----- Given information -----

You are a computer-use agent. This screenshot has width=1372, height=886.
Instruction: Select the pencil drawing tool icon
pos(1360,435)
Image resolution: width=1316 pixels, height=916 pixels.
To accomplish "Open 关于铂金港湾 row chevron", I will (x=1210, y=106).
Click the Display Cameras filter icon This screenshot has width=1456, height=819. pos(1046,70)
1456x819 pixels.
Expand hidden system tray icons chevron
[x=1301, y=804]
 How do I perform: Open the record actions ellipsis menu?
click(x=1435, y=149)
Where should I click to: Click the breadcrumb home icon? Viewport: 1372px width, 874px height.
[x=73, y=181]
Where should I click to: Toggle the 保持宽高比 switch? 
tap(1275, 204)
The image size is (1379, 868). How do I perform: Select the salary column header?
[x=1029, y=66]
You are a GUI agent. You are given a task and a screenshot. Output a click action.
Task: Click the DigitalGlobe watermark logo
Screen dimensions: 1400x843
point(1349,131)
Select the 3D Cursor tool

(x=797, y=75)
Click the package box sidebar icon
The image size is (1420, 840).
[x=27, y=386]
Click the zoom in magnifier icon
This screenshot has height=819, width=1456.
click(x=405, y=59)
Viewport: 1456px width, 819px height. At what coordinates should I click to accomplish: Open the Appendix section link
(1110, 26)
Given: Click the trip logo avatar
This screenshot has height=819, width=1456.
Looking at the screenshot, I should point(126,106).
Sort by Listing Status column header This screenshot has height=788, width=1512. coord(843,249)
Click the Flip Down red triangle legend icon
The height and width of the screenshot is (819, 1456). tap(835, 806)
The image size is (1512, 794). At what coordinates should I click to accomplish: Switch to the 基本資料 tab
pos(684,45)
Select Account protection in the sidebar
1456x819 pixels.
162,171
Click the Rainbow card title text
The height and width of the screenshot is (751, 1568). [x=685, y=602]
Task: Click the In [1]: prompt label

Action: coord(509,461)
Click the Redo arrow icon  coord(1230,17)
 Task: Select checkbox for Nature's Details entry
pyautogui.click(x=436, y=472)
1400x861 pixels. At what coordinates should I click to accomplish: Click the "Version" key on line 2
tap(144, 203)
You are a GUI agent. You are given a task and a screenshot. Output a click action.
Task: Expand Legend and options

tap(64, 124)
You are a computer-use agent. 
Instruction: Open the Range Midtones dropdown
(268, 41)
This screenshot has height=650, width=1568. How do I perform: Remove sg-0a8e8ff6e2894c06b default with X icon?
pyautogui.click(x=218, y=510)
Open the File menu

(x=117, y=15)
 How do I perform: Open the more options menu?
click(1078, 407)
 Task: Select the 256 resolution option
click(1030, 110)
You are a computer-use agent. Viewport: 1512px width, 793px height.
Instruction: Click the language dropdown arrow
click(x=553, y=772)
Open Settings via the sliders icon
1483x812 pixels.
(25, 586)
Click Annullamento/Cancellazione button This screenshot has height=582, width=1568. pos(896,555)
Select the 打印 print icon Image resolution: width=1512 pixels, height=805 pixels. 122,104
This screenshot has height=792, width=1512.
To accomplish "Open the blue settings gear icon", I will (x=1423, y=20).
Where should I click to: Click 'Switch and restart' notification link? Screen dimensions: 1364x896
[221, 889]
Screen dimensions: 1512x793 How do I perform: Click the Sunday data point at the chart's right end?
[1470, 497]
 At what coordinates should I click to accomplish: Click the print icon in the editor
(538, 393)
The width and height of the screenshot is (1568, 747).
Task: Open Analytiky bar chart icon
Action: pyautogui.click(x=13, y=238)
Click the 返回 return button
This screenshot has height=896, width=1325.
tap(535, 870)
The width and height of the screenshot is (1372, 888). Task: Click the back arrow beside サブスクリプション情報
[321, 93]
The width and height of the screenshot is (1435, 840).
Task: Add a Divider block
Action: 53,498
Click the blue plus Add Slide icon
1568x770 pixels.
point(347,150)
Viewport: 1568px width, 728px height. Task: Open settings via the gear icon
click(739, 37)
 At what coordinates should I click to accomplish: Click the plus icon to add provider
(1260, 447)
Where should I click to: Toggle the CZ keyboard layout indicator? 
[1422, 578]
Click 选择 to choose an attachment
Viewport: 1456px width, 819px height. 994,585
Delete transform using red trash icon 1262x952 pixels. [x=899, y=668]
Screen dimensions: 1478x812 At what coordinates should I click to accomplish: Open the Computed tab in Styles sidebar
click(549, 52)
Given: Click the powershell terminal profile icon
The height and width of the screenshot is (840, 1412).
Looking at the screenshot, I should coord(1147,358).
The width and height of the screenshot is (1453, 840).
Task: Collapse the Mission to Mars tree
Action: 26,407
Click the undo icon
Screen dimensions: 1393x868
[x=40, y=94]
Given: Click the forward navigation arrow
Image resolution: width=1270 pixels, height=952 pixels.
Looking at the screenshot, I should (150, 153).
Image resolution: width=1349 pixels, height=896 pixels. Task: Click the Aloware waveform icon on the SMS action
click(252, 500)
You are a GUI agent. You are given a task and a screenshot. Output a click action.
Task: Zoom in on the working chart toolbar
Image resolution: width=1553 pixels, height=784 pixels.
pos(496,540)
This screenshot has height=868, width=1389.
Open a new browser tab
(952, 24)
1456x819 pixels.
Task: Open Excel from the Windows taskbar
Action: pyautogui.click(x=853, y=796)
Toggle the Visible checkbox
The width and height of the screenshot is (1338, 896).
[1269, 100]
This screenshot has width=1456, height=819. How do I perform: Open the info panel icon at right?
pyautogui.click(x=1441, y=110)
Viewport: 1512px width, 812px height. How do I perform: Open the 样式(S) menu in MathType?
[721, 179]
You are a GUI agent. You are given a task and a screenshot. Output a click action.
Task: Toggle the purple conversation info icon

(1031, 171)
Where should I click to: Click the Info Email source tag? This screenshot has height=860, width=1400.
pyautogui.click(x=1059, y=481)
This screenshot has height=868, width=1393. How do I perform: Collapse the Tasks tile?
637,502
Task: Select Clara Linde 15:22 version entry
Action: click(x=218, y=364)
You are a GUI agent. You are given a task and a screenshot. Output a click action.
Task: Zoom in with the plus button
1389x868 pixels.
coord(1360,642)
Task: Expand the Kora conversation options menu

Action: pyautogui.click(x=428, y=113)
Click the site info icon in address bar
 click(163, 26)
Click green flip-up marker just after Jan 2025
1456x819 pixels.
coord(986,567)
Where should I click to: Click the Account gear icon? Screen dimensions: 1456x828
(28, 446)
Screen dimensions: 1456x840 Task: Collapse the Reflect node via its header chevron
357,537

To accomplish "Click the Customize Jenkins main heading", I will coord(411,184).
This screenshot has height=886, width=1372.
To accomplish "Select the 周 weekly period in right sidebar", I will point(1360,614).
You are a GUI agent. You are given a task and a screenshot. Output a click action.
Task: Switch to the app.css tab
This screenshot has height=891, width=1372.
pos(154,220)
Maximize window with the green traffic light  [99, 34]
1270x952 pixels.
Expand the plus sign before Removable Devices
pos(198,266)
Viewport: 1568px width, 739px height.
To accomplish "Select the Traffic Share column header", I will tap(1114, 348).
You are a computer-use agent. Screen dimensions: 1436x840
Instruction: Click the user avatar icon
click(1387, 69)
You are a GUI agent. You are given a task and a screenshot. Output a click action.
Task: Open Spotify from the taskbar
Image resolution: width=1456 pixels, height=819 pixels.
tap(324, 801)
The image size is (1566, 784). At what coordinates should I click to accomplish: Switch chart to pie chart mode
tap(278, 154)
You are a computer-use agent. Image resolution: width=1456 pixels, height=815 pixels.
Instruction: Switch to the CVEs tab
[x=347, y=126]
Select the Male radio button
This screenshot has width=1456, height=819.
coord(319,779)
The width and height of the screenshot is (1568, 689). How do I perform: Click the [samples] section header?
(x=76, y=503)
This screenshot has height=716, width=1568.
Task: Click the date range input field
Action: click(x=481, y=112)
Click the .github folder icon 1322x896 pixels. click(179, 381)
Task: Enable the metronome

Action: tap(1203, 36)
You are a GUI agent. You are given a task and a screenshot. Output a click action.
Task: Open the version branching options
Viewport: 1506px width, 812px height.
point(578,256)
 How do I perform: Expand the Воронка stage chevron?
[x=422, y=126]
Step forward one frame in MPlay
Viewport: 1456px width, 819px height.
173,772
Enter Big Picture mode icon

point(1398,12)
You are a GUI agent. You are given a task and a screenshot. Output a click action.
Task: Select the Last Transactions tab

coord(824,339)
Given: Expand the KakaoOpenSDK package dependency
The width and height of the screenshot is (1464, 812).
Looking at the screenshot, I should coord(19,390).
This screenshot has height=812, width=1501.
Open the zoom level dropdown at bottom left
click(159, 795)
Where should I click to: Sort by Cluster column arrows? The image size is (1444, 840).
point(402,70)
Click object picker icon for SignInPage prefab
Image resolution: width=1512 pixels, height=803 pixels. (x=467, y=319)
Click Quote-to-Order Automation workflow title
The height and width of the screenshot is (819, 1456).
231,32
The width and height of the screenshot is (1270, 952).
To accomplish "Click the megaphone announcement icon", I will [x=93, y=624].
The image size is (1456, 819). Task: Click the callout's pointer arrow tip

-----

## Assignment
If a line of the data above contains "computer", copy it out.

## Solution to this task
You are a computer-use agent. This screenshot has width=1372, height=886.
You are a computer-use agent. 
You are a computer-use agent. Viewport: 1512px width, 793px height.
You are a computer-use agent. Screen dimensions: 1436x840
You are a computer-use agent. Image resolution: width=1456 pixels, height=815 pixels.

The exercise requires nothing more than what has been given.